Welcome to your Thursday morning television briefing.

AMC has given a series order to pilot The Killing, which hails from writer/executive producer Veena Sud and Fox Television Studios and is based on Danish television series Forbrydelsen, ordering thirteen episodes which will air sometime in 2011. Series, which will star Big Love's Mireille Enos, revolves around the murder of a young girl and a police investigation that connects several seemingly separate story threads. "We are thrilled to be moving forward with this stunning piece of television," said Joel Stillerman, AMC's senior vp of original programming, production and digital content, in a statement. "It is a crime drama, but it is also a gripping character based story that pulls you in and doesn't let go. The storytelling is completely compelling, and the show is visually breathtaking." In addition to Enos, the project--which will be renamed, sadly--also stars Billy Campbell, Michelle Forbes, Joel Kinnaman, and Brent Sexton, among others. (Hollywood Reporter)

Entertainment Weekly's Michael Ausiello is reporting that Syfy is teaming up with Pushing Daisies creator Bryan Fuller to develop a drama series based on John Christopher's novel, "The Lotus Caves." Fuller and Jim Grey will write the pilot script for The Lotus Caves, which--like the novel before it--will revolve around a group of "rebellious lunar colonists [who] dare to take a peek beyond their borders and discover a bunch of brainiac aliens living in the caves of the title." (Entertainment Weekly's Ausiello Files)

Could Portia de Rossi or Tony Hale be headed to The Office? New York Post's Jarett Wieselman looks at an unconfirmed report that says that Danny McBride will be dropping by Scranton this season but not as the replacement for Steve Carell's Michael Scott, who will instead be replaced by someone who once starred on Arrested Development. Wieselman then goes on to say that the most obvious suspects, should we believe the report, are Tony Hale, Jeffrey Tambor, and Portia de Rossi. (New York Post's PopWrap)

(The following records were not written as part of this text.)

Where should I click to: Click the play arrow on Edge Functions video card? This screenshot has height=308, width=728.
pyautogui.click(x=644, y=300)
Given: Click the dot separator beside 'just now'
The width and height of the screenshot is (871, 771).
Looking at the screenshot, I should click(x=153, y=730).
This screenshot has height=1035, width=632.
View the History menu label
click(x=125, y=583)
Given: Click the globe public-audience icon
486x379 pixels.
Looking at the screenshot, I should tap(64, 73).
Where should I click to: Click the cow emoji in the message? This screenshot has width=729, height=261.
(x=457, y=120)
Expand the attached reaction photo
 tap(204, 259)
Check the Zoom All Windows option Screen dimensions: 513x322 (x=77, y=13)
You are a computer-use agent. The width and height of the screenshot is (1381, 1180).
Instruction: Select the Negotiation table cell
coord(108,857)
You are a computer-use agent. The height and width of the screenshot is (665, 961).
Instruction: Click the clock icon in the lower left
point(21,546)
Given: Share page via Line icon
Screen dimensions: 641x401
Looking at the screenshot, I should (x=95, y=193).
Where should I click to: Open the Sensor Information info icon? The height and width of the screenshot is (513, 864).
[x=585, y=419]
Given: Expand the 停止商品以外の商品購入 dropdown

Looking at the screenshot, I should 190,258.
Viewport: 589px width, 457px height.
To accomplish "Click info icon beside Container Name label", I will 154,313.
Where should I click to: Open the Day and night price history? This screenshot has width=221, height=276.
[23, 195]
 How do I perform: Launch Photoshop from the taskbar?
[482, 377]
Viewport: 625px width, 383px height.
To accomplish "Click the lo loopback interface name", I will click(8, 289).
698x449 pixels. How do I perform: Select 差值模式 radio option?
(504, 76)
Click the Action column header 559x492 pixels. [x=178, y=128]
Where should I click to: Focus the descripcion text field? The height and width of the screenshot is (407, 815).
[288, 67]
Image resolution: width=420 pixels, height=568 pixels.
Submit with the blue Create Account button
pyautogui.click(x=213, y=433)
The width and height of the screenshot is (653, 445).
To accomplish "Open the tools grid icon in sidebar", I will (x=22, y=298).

The date you're waiting for: the fifth and final season of Friday Night Lights will kick off on DirecTV on October 27th, according to Entertainment Weekly's Michael Ausiello. No word on when Season Five will turn up on NBC, though it's likely to air next summer on the Peacock. (Entertainment Weekly's Ausiello Files)

The Chicago Tribune's Maureen Ryan has an interview with Sons of Anarchy's Ron Perlman, who plays Clay Morrow on the gritty FX biker drama. "None of us really know where we go from week to week," Perlman told Ryan. "And there's something really exciting about that. I feel if Kurt needed for us to know where we needed to go from week to week, he would tell us if it was going to affect something in our playing of it. The hallmark of his writing is -- he writes in a way that's very vivid and the only thing you ever need to worry about is the moment that you're in. The kidnapping of the child is the event that drives at least the first few episodes. Of course, it's all hands on deck. Whatever is going on in [the characters'] personal relationships is shelved for the moment while we address ourselves to the matter at hand. But beyond that I really can't say. But my guess is -- and I'm like an audience member, in terms of [not knowing] where the show is going to be later in the season -- Kurt is too smart to introduce something without it, at some point, resolving itself. He doesn't feel like he's in any hurry to put all the cards out. That's my guess." (Chicago Tribune's The Watcher)

Vulture has an interview with former Lost star Michael Emerson about the release of the DVD and the twelve-minute epilogue entitled, "The New Man in Charge." "I was so pleased with it," said Emerson of Lost's finale. "Instead of employing some narrative device or science-fiction device or time-travel device, [the writers] humanized the whole affair and brought it back to characters and souls, and so I thought it was really a fine solution and one that I’m onboard with. And I’m especially delighted with the way they wrapped up the Benjamin Linus [story]." Asked about some of the negative reactions to the series finale, Emerson said, "It surprised me a bit because a lot of people who were unhappy had been misunderstanding the show for a long time, so why were they still watching it if they’d mixed up what they were seeing? But I guess that’s the deal: It works magically for all sorts of people at all different levels of understanding." As for the epilogue, he described it as a sort of "dessert" to be enjoyed after the main course. (Vulture)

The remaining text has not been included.